The Lake Washington Schools Foundation (LWSF) held its third annual Legacy for Learning Luncheon April 30 at the Juanita High School Field House. Master of ceremonies, KING 5 TV news anchor Dennis Bounds — who’s also a proud Lake Washington School District (LWSD) parent — introduced speakers who shared good news about magic made possible through LWSF grants.
The foundation was created in 2005 to fund programs and services that aren’t covered by taxpayers or the PTA/PTSA. In spite of its perceived affluence, the district receives significantly less funding per pupil than most school districts statewide.
Kim Axelrod, LWSF president, and Tracy Hoien, LWSF executive director, spoke about the importance of supporting new teachers and how a career symposium arranged with resources from the foundation helped a flustered high school senior choose an employment path.
Hoien excitedly noted that “this year we have more than doubled the number of businesses sponsoring the foundation” — and especially thrilling was the fact that many businesses came forward with unsolicited donations.

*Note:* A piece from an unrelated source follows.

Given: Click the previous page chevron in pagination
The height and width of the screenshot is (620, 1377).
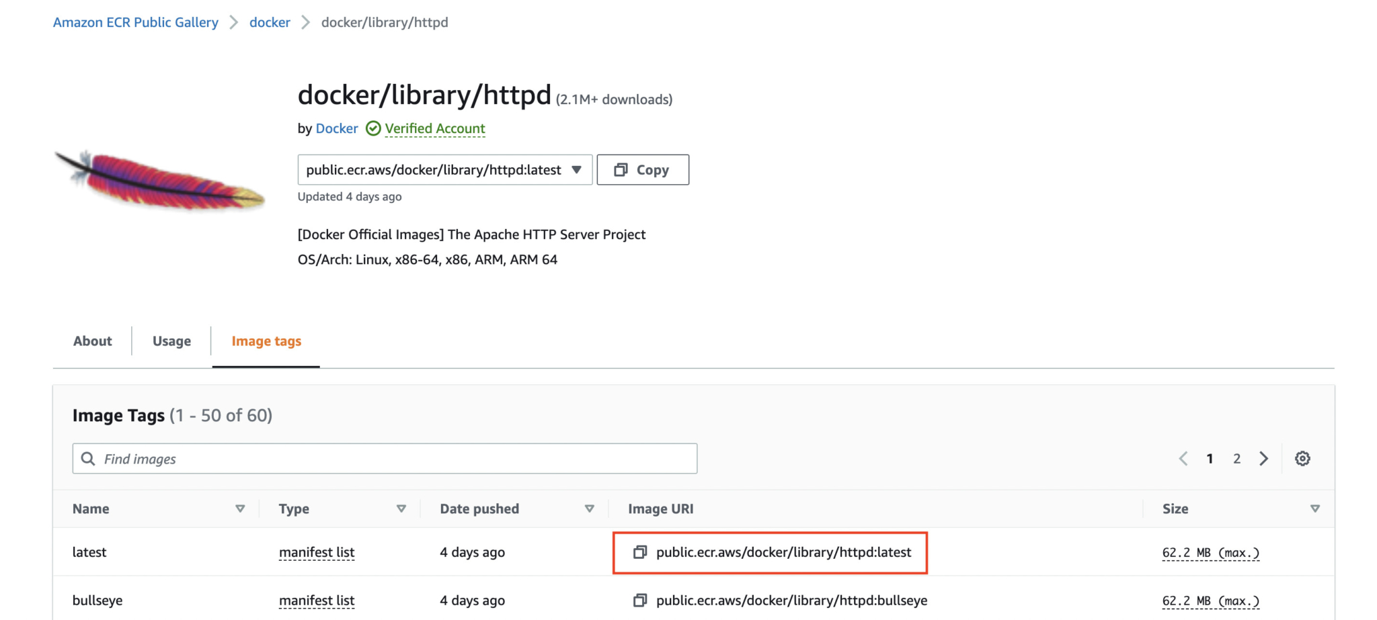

LWSD superintendent Dr. Chip Kimball talked about “making differences in the lives of children or an opportunity to change the life of a single child” through enrichment programs that are separate from the regular curriculum.

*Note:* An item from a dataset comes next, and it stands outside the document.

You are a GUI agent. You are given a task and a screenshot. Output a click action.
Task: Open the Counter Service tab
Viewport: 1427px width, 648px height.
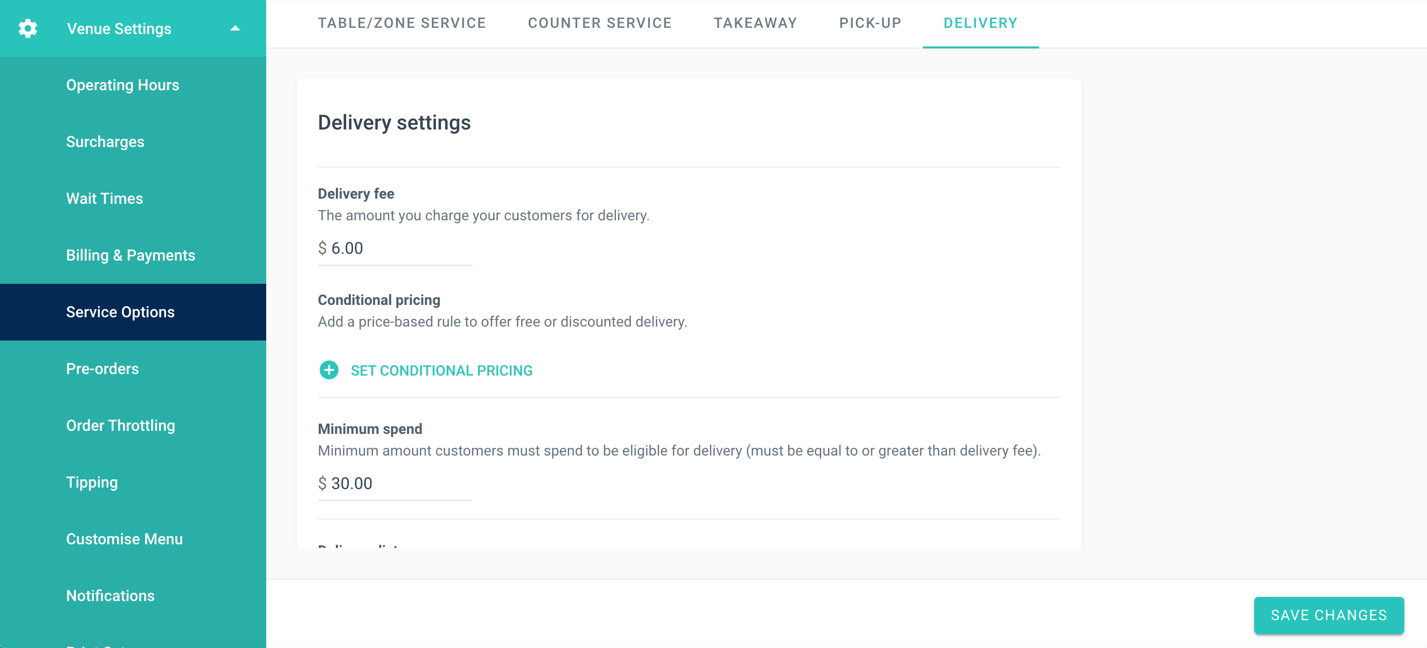click(x=599, y=23)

A video presentation, “Opening Minds to the Possibilities, Opening Doors to the Future,” highlighted such programs.
Carla Moreno, music specialist at Horace Mann Elementary in Redmond, used money from the LWSF to buy instruments for a world music class and commented, “I believe they’re becoming better global citizens,” through exposure to arts and cultures of other nations.
Chris Taylor, a junior at Juanita High School in Kirkland, appealed to the foundation to buy equipment for a drumline. Most of the school’s music budget goes to basic instrument repair, but the new drums have ignited school spirit.

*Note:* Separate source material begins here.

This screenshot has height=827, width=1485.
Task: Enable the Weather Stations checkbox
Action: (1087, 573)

“I want this to go on forever and be a tradition at our school,” Taylor said.
Brian Burdon, a science teacher at Redmond’s Evergreen Junior High, purchased telescopes because “abstract concepts (about outer space) don’t make sense.” Many kids had never used a telescope before. Seeing what’s out there in the night sky is believing in the vastness of our universe.
Moreno summed it up: “I love the WOW! factor when students come into my class,” eager to learn in a hands-on way. “Thank you to the Lake Washington Schools Foundation. I couldn’t have done it on my own,” she said.
Another educator, Monica Adair of Kirkland’s A.G. Bell Elementary, said she had 30-31 students in her third class this year, including seven English Language Learners, and that her students’ reading levels ranged from first through sixth grades. With grant money from the LWSF, she bought kid-oriented anthologies of poetry by Maya Angelou, Langston Hughes and Emily Dickinson.
Kathleen Marshall, a second grade teacher at Juanita Elementary, used LWSF grant money to bring a play about Civil War freedom fighters to her school. Two of her students read aloud how it made them want to treat other people with kindness and compassion.
And Lisa Starr, a sophomore at the Futures School on the Juanita High School campus told foundation representatives and guests about how she had “lost her way” and found renewed purpose through a forensics class with state-of-the-art materials funded by the LWSF. “Now we’ve been able to replace text books from 1996,” said Starr.
Encouraging guests to “advance a simple and powerful mission … that makes a difference in our community, our country and our world,” was Sammamish City Council member Jack Barry, whose entire family has been involved in the education field.
“Quality public schools are my passion and the cornerstone of our democracy,” he said.